企業経営の多様化に伴い、持株会社の設立により関連会社を100%子会社化してグループ会社内の経営を強化する動きが盛んになっています。グループ経営が増加している事を踏まえ、今回は平成22年度に改正があったグループ法人税制について解説したいと思います。

グループ法人税制は、100%完全支配関係のある法人が対象とされます。グループ法人税制は、グループ法人単体課税制度と連結納税制度に分けることができます。 

(1)共通の取扱い

①完全支配関係がある法人間の資産の譲渡等(法61の13①、令122の14①)。

完全支配関係がある法人間で、譲渡直前の帳簿価額が1千万円以上の譲渡損益調整資産(固定資産、棚卸資産たる土地等、売買目的有価証券以外の有価証券、金銭債権及び繰延資産)を譲渡した場合には、その譲渡損益はグループ外への移転時まで繰り延べられます。この規定は平成22年10月 1日以後に行う譲渡損益調整資産の譲渡について適用されます。

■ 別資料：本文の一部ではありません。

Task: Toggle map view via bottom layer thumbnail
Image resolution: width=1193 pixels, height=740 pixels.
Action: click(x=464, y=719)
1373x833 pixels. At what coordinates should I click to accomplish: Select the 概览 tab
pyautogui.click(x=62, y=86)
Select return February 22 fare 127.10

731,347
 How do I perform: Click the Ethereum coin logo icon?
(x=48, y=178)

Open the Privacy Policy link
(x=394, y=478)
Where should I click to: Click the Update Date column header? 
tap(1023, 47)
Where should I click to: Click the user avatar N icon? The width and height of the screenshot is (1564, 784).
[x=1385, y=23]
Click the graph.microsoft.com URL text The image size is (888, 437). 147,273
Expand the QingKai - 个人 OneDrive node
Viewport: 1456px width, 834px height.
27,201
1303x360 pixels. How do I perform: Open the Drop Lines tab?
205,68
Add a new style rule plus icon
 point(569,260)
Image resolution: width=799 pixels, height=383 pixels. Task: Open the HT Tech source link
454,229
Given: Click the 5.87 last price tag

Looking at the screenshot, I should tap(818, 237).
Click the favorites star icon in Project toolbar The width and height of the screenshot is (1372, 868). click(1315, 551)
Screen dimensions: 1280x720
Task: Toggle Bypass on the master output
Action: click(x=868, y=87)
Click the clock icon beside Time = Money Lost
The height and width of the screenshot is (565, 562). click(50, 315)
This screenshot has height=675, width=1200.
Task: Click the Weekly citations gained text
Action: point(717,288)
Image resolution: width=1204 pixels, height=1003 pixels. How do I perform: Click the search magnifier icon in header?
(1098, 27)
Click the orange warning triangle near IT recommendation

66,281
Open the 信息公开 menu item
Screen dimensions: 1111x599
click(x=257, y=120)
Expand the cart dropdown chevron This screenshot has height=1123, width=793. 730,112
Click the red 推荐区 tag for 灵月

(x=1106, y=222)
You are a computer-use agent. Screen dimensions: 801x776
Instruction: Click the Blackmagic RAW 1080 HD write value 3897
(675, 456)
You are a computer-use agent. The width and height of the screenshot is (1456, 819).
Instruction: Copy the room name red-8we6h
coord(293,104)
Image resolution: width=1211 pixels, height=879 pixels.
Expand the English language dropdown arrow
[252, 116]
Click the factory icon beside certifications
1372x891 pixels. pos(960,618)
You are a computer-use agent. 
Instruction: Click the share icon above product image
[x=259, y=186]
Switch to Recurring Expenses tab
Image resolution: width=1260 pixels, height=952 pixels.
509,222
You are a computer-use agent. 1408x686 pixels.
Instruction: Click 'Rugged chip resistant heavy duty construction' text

例えば、100%完全子会社A社の所有する簿価100時価200の土地を、グループ内の別の100%完全子会社B社に譲渡したときは、
A社の会計処理は、(借方)現金等200/(貸方)土地100及び譲渡益100となりますが、法人税の申告調整で調整勘定繰入損100/調整勘定100と減算/留保します。
B社の会計処理は、(借方)土地200/(貸方)現金等200となります(税務調整は無し)。

②完全支配関係がある法人間の配当は、負債の利子を控除せず、全額が益金不算入となります(法23①④)。この規定は平成22年4月1日以後に開始する事業年度から適用されます。

③完全支配関係がある法人間の寄付金は、損金不算入となります(法37②)。また、完全支配関係がある法人間の受贈益は益金不算入となります(法25の2①)。この規定は平成22年10月 1日以後の寄付金又は受贈益について適用されます。


④完全支配関係がある法人間の自己株式の取得等による譲渡損益は、原則として生じないこととされます(法61の2⑯)。この場合の譲渡損益は資本等の額に加算または減算することとされました(令8①十九)。この規定は平成22年10月 1日以後に生ずる譲渡損益について適用されます。


⑤資本金の額又は出資の額が5億円以上の法人による完全支配関係がある子会社については、次のA~Eの中小企業向けの特例措置が適用されないこととなりました(法66⑥、67、措法57の10①、措法61の4①、措法66の13、措法68の98)。
A.年800万円以下の金額に対する軽減税率の適用規定
B.特定同族会社の特別税率の不適用規定
C.貸倒引当金の法定繰入率の適用規定
D.交際費等の損金不算入制度における定額控除の適用規定
E.欠損金の繰戻し還付の適用規定
この規定は平成22年4月1日以後に開始する事業年度から適用されます。

(2)相違点

①グループ法人単体課税制度は強制適用されます。連結納税制度は任意(選択)適用です。

②グループ法人単体課税制度では、それぞれの法人が申告納付します。連結納税制度では、連結グループを1つの納税主体として連結親法人が、所得通算後の連結所得に対する法人税を申告納付します(法81の22①、81の27)。